真剣な表情を崩さず、アリアを見つめる雅美。全て見透かされている気さえしてくると、アリアは感じていた。
(話をそらしてくれそうにない……みたいね。だったら……)
雅美の顔色からそう判断したのか。アリアから笑顔が消え、不機嫌そうに顔を歪めていた。その表情からは、少なからず怒りの色が見え隠れしている。
「もしミリアに何かあったとしたら……貴方に関係があるわけ?編入したてで何も知らないのに?」
「アリア……」
冷たい言葉。しかしそれ以上に、怒りの篭った口調。傍らにいるロザリィの宥める言葉も、今のアリアには耳に入っていない。しかし、それは妹を思うからこそ流れ出る言葉と激しい感情なのだろう。
「確かに、私は編入したてで何も分からないわ。貴方が怒る気持ちも分かる。誰だって、会って数日しか経っていない相手に何か話したくなんか無いわよね」
「だったら……!!」
「でも……、私だって面白半分で首を突っ込んでるわけじゃないわ」
怒りを露にしながら憤慨するアリアの言葉を遮る様に、雅美は静かな、しかしはっきりとした口調でそう告げた。
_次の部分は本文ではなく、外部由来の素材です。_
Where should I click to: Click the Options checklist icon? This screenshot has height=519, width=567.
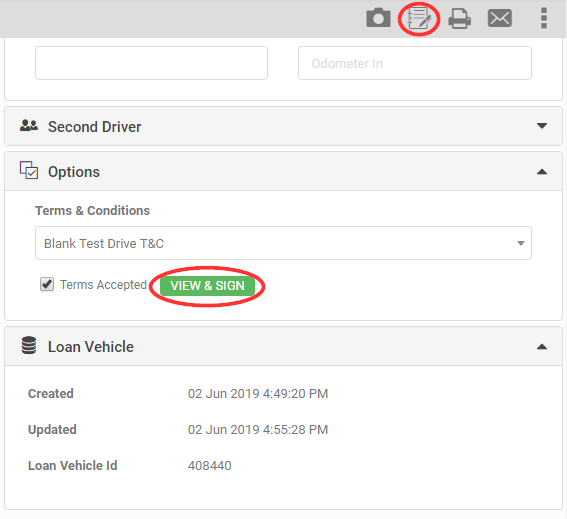pos(29,170)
「今日の朝、ミリアちゃんが隠すように小さな紙を握り締めていたの」
どこか悲しげに目を細め、視線を床に伏せながら雅美は淡々とした口調でそう言った。その言葉に、アリアは一瞬驚きと寂しさが入り混じったような表情をするが、その顔色には先程以上の怒りの色が浮かぶ。そのアリアの態度からして、その紙がいいものである筈は無かった。ロザリィは、どこかそれを予想していたかのような確信的な表情と共に、不安げにアリアを見つめていた。
「……やっぱり」
低くどこまでも小さく呟いたその声と共に、アリアは拳を握り締める。行き場のない怒りは、アリアの白く柔らかい手に食い込んでいく。
「ほっとけなかったの……ミリアちゃんの後姿が、昔の自分に似ていたから」
視線を落としまま、雅美は自嘲気味に小さく笑い懐かしそうに呟く。その言葉に、アリアは勿論ロザリィも、小さく声を漏らしながら雅美のことを見つめた。
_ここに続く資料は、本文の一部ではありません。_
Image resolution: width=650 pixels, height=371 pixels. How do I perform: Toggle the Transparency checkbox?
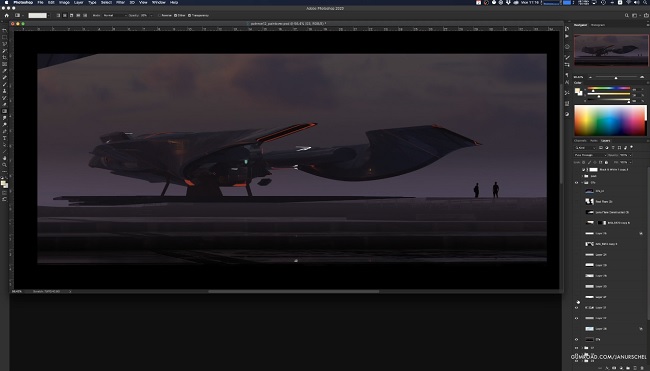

「昔、って言うほど昔じゃないけど、高校一年のときかな。今日のミリアちゃんと似たようなことをされた事があるの。まぁ、その時の私がかなり調子に乗ってたって事が原因だと思うけど。周りから褒められて、勝手に舞い上がって、結果そう言う事をされた」
そう言いながら、自分を卑下するように笑う雅美の姿。その姿は、さっぱりとした話し方のせいか、寂しさはあるものの怒りと言った感情は微塵も感じられなかった。雅美の淡々とその言葉に、驚きを隠せない二人。日々の彼女の姿を見ていて、まさかそんな経験があるとは思ってもいなかったのだろう。
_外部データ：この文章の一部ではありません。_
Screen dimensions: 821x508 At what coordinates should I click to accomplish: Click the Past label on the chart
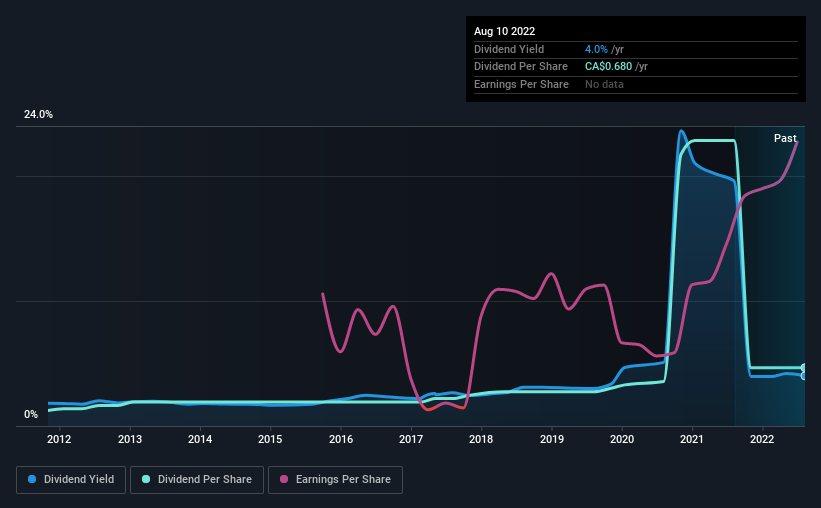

「正直かなりショックだったわ。周りの友達には強がっていたけど、家に帰ったら大泣きもいいところ。いつもみたいに、何かの誘いかと思って開けた手紙に、まさか自分の中傷が書かれているなんて思いもしなかったから。だから、ミリアちゃんの気持ち、少しは分かるつもり。……って言っても、私の場合は自分自身の行いが悪かったのが原因一つだけど、ミリアちゃんはそういう子じゃないから、きっと何か理不尽な理由じゃないかなって思ったの」
乾いた笑いを漏らしながら、二人に問いかけるように言う雅美。
「だから、少しでも助けになってあげたいなと思って、この話しを二人に切り出したの。アリアちゃんやロザリィ程力にはなれないと思うけど。ミリアちゃんは優しいから、周りの人に気を使いすぎちゃうから。この学院に来て、始めて出来た友達だから余計なお節介をしようと思ったの」
いつもよりずっと優しげな顔と口調で言う雅美に対して、アリアは罰が悪そうに雅美から視線を離す。ロザリィは、真っ直ぐに自分達を見つめる視線を決して離さず、ただ黙ってアリアの傍らでアリアを支えるように立っている。
「……ごめん。少しだけ、言い過ぎた」
先程の言葉に、少なからず罪悪感を感じたのか、素直にとはいえ無いがアリアから珍しく謝罪の言葉が出る。ロザリィはそんなアリアの顔を意外そうに、しかし優しそうに笑いながら見守った。今のアリアの姿を朱音が見ていたら、怖気が走ることは確実だろう。それ程今のアリアは、いつもの気丈さと言うものが欠けていた。ミリアの今朝の事を隠していた事実と、雅美の話で相当堪えているのだろう。
「……話すわ。……ミリアの事」
そして……、不機嫌そうに、いや、どこか悲しそうに、アリアは語り始める。